Two black holes who differ only by their position, linear and/or angular momentum but are equal in all other parameters are not distinguishable from simply seeing the same black hole twice from a different perspective.

Two black holes who differ in any of the three properties of mass, spin or magnetic charge are distinguishable by those properties (but even that is arguable to some extend).

edit: The rent prices of a planet don't matter since frame of reference is an actual term here, there is no frame of reference more valid than any other for determining the linear or angular velocity or the position of a black hole.

[raattgift]

The quantity a = cJ/GM^2, the spin parameter of the Kerr metric, is not observer-dependent. No observer (or system of coordinates) can turn an axisymmetric system into a spherically symmetric one.

Also,

> Two black holes who differ only by their ... angular momentum ... are not distinguishable

is contradicted by

> Two black holes who differ in ... spin ... are distinguishable

(Spin) Angular momentum is J in my first line above.

[zaarn]

Spin and Angular momentum are two very different things. Angular momentum measures the velocity of a black hole in, eg, an orbit. Spin measures the rotation of a black hole against it's rest frame.

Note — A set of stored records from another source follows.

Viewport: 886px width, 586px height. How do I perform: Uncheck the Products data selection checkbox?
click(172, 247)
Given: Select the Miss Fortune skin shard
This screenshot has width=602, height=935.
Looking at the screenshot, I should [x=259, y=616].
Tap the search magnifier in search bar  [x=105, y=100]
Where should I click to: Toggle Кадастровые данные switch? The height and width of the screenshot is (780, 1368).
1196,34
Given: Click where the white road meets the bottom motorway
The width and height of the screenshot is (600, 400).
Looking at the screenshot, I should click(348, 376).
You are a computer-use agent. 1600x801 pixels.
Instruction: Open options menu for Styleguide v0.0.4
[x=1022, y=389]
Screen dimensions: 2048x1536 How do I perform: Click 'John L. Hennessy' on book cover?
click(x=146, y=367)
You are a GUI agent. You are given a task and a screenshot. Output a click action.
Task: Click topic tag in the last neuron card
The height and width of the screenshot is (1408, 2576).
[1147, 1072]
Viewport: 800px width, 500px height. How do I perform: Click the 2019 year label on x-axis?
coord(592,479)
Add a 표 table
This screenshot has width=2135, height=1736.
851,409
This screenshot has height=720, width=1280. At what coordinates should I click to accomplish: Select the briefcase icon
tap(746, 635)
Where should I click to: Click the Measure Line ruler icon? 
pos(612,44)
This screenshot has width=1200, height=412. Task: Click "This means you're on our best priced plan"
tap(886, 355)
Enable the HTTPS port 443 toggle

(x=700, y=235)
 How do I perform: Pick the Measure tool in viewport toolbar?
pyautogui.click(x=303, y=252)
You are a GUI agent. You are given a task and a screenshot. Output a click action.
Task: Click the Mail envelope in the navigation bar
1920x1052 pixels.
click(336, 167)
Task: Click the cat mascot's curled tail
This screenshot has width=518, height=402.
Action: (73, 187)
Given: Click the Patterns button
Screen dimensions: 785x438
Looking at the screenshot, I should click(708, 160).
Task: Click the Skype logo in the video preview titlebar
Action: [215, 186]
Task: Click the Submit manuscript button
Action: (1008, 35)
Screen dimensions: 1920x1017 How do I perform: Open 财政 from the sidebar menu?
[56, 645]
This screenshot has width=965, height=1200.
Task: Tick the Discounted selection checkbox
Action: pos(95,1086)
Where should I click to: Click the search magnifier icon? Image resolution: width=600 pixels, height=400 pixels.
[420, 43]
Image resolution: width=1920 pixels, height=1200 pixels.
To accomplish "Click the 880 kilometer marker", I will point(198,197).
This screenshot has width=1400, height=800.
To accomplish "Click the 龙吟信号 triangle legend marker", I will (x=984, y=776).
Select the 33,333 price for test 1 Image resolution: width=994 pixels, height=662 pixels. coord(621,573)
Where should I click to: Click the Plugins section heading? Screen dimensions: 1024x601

These are independent quantities.

[raattgift]

In a Kerr black hole spacetime there is no orbital angular momentum (OAM, L), only the intrinsic spin angular momentum (SAM, S). One can get OAM in a relativistic n-body black hole problem. Each of those black holes will have its own SAM.

See §5.11. ANGULAR MOMENTUM in Misner, Thorne & Wheeler (MTW) and in particular Box 5.6 D (Intrinsic Angular Momentum) and E (Decomposition of Angular Momentum into Intrinsic and Orbital Parts). The latter gives J = L + S. Admittedly, in MTW §33 the authors prefer to use S (e.g. eqn. 33.4) but that raises the important caveat for binary black hole (BBH) mergers at the end of Box 33.4 (I)(A)(4), which refers back to Box 5.6). Newer textbooks and other sources (including Wikipedia [1]) prefer J, although commonly it gets called spin angular momentum (as in [1] and my earlier comment). Carroll's textbook calls it the Komar angular momentum (near eqn. 6.73, referring to eqn. 6.48) and "spin (angular momentum)" (above eqn. 6.47). This is the sort of thing that annoys mathematicians and non-relativist physicists about relativists; confusion is completely understandable.

A binary black hole (BBH) is not a Kerr solution. No exact analytical solutions to the Einstein Field Equations for a BBH have been found, only approximations and numerical solutions (see the comprehensive review by Baker et al. at <https://arxiv.org/abs/1010.5260> and \vec{L} therein, notably at section D(2) in the second column on PDF p. 26, "In a related phenomenon, the direction of the total angular momentum (\vec{L} + \vec{S}_1 + \vec{S}_2) may change.").

No change of coordinates can turn a BBH into a Kerr solution; the former radiates gravitational waves (if there is no incoming gravitational radiation), the latter doesn't.

(Another way of distinguishing is in the algebraic symmetries of the Weyl curvature tensor. Kerr is a Petrov type D spacetime, BBH spacetimes are generically type I up to some degeneracy measure.)

Finally, I can tie this in to neutron stars: the (exterior) Hartle-Thorne metric is an approximation of the Kerr metric useful for relativistic stars without horizons (neutron stars, white dwarfs) and without regard to interior differentiation. Its usual write-down uses J, but sometimes S, and sometimes both (e.g. <https://arxiv.org/abs/1507.04264>, where at the top of p. 2 the authors give J = GS/c^3).

[1] <https://en.wikipedia.org/wiki/Kerr_metric#Overview>, "J represents its spin angular momentum" and see eqn (6) further down, "a = J/Mc".

[zaarn]

You're still referring to two distinct properties with Angular Moment being one and Spin being the other. Because a black hole can in fact orbit things and that would give it angular momentum. The spin value is merely how fast it rotates around an axis (which you can define but that's just an observational data point) and is unrelated to the external movement in spacetime.